COMPUTER-ON-MODULES IN DIFFERENT FLAVORS
A new generation of Computer-on-Modules from embedded computing vendors such as congatec makes the high bandwidth and performance of the new Intel Core processors available in different flavors (Figure 2). Designers can choose from the new flagship COM-HPC Client module standard, which is designed for highest bandwidth, or the well established COM Express Type 6 standard. As both standards are hosted by the PICMG, OEMs will find the same reliability and community support for either form factor. So, which one should they choose? For existing applications, it is recommended to use COM Express Type 6. New designs, especially those where it is foreseeable that bandwidth and performance demands will increase even further, are best realized with COM-HPC as it is expected to become the predominant successor of COM Express within the next five to 10 years. However, in this context it is good to know that COM Express designs will be supported way longer; after all, even predecessor ETX is still up and running and purchasable today, 23 years after its introduction at the end of the last century. So, designers don’t need to worry about picking the wrong form factor as the embedded computing industry is as stable as the business of its industrial OEM customers. They invariably need long-term availability, which is in fact an inherent feature of standardized Computer-on-Modules as the standardization of feature sets and footprints enables engineers to use the next generation of processors on the same carrier board without any NRE for the PCB design. Another benefit is the high scalability for product families—as one look at what the two different LGA and BGA versions of the new Intel Core generation offer proves.

**YOUR OBJECTIVE**
Reproduce the passage on Computer-on-Modules word for word, in full, before going on to the material.

**EXERCISE DATA**
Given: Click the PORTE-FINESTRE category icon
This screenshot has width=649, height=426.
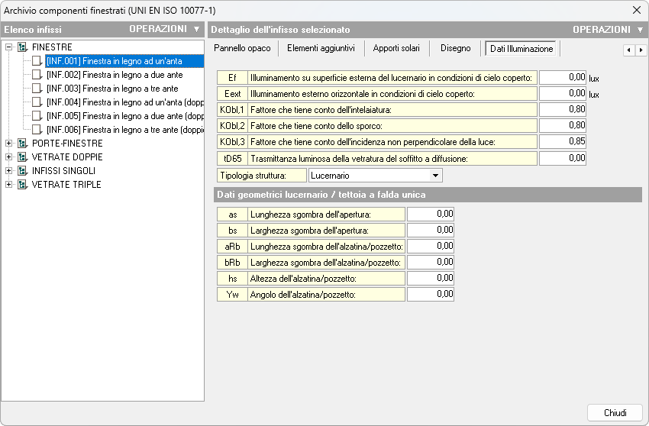Looking at the screenshot, I should [x=22, y=144].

**YOUR SOLUTION**
COMPUTER-ON-MODULES IN DIFFERENT FLAVORS
A new generation of Computer-on-Modules from embedded computing vendors such as congatec makes the high bandwidth and performance of the new Intel Core processors available in different flavors (Figure 2). Designers can choose from the new flagship COM-HPC Client module standard, which is designed for highest bandwidth, or the well established COM Express Type 6 standard. As both standards are hosted by the PICMG, OEMs will find the same reliability and community support for either form factor. So, which one should they choose? For existing applications, it is recommended to use COM Express Type 6. New designs, especially those where it is foreseeable that bandwidth and performance demands will increase even further, are best realized with COM-HPC as it is expected to become the predominant successor of COM Express within the next five to 10 years. However, in this context it is good to know that COM Express designs will be supported way longer; after all, even predecessor ETX is still up and running and purchasable today, 23 years after its introduction at the end of the last century. So, designers don’t need to worry about picking the wrong form factor as the embedded computing industry is as stable as the business of its industrial OEM customers. They invariably need long-term availability, which is in fact an inherent feature of standardized Computer-on-Modules as the standardization of feature sets and footprints enables engineers to use the next generation of processors on the same carrier board without any NRE for the PCB design. Another benefit is the high scalability for product families—as one look at what the two different LGA and BGA versions of the new Intel Core generation offer proves.